I love how they drop in the fact that the boss has no idea who the codename was referencing, in regards to the spy at the Russian embassy. Quickly followed up by their surprise that anyone would bother bringing intel to the Russians. Noting that Russia is no longer a threat or priority to the CIA in this movie’s universe.
I have no context to this movie, or what's going on, so this was interesting to watch as an introduction. With that being said: Obligatory "I need pictures of Spiderman. You're fired. No wait come back, you're fired. Get out."

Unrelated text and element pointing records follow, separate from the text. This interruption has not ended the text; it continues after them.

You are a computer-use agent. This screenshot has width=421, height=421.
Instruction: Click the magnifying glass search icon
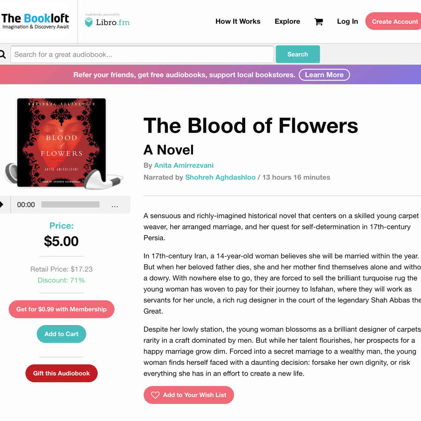3,55
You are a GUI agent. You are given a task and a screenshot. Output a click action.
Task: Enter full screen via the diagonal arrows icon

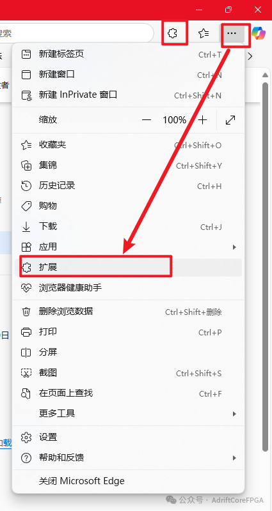tap(230, 120)
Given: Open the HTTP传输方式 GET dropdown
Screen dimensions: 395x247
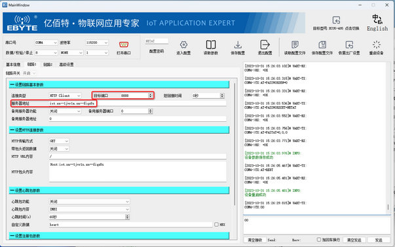Looking at the screenshot, I should [59, 141].
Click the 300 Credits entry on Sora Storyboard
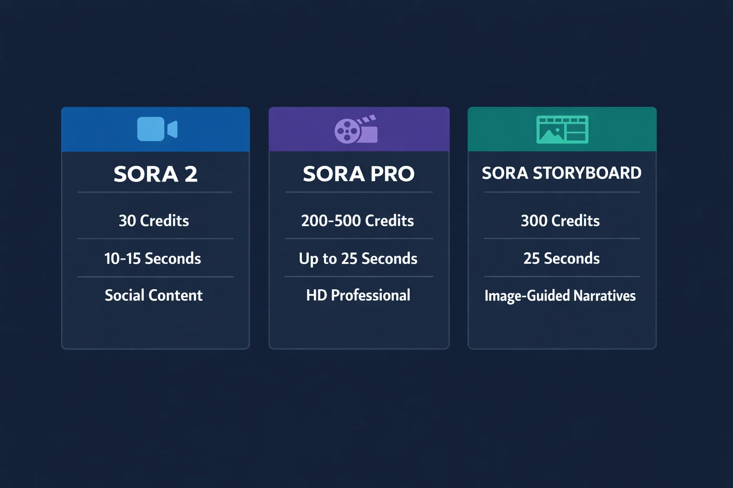Screen dimensions: 733x488 (x=561, y=220)
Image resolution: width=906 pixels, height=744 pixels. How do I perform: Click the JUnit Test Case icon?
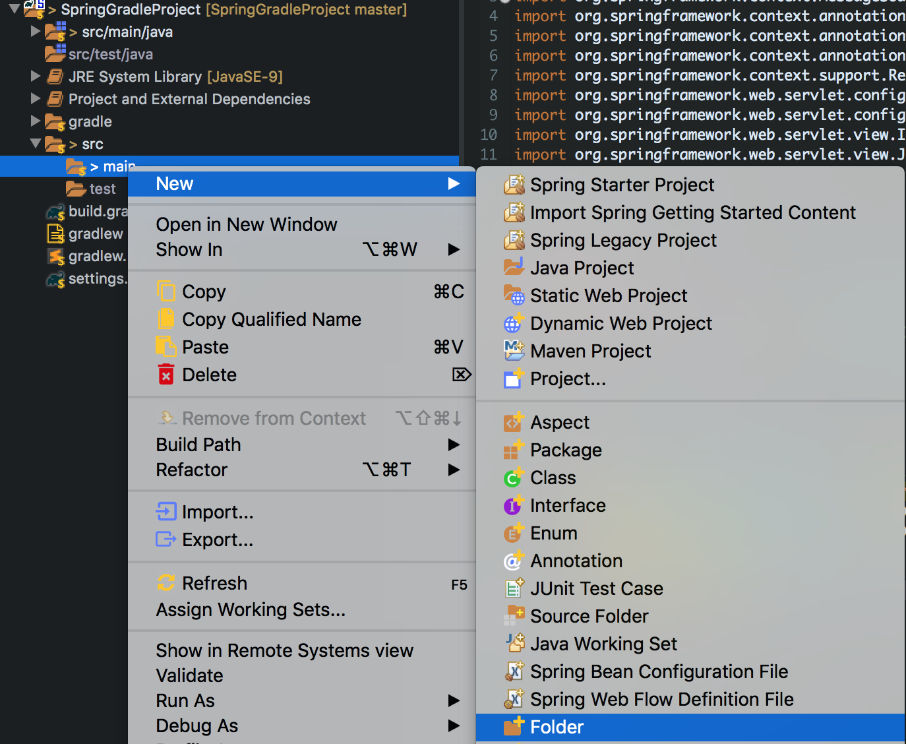[x=514, y=588]
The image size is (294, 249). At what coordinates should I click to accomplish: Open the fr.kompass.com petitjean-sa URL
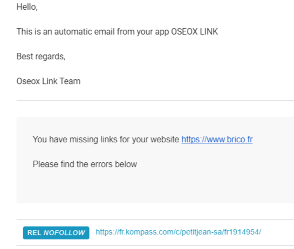coord(179,232)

This is so fucking brilliant, because it's taking away the trope of cutting away from the planning of the "other side". The villains don't get a lot of screen time, and this is also perfect exposition that makes sense in the world it is written for.
Like physicians, I think intelligence agents get ALL their appetites for other people's salacious personal matters satisfied very early in their careers... after which it's simply tedious misery to hear any more of it than absolutely necessary. 🤣
"...scrubbed of ID." Usually, it involves quite the mystery, but in this movie I just laugh so hard at how it contributes to the WTF train of thought. Edit: "So we don't know what anyone is after." LOL XD
Hrvoje Hedžet Amen. SPOILERS But if I read the manga correctly, they actually pinpointed Kaneki as the ghoul that just keeps on showing up. SPOILERS END
Byron Mak Uh...fuck! If you're reading the manga, just keep reading. If you're not, well, I could spoil some stuff if you want me to, but I'd rather suggest you to read the manga.
Hrvoje Hedžet I did. I read the whole thing. I kept on rereading the parts involving the CCG trying to process the sudden appearance of Kaneki and his identity. I actually thought they found out who he is. I don't know why there was not a chapter devoted to his residence being investigated for "missing person."
Byron Mak If you've read the entire thing, there should have been something at the end of the 143rd chapter that should peak your interest in Tokyo Ghoul:re, a sequel series to the manga. Some scanlators purposely left out that part of the 143rd chapter, or so I've heard, so I guess it's possible you missed it. Either way, the story continues in TG:re, you should probably check it out. We're around chapter 48 and things are getting pretty interesting.
Was in a tradeschool class with a retired CIA analyst, he said this movie was funny because it actually was pretty spot on. Because everyone always knew something, but no one ever seemed to know what that something was, but they would know that something if they saw it. He described it to me like this. If you played darts with a blind fold, you might get lucky but youd probably miss your mark. ut if you put a computer, a motor, and some steering into that dart, you were gonna hit something, may not have been what you were trying to hit, but after a couple million dollars in fancy darts, you were gonna hit something that you were glad you hit.
I was 15 year old on a KLM flight coming back To the states and this was on the movies list. Just picked because I liked the title and Movie poster. Became one of my favs of all time, always recommend it to people.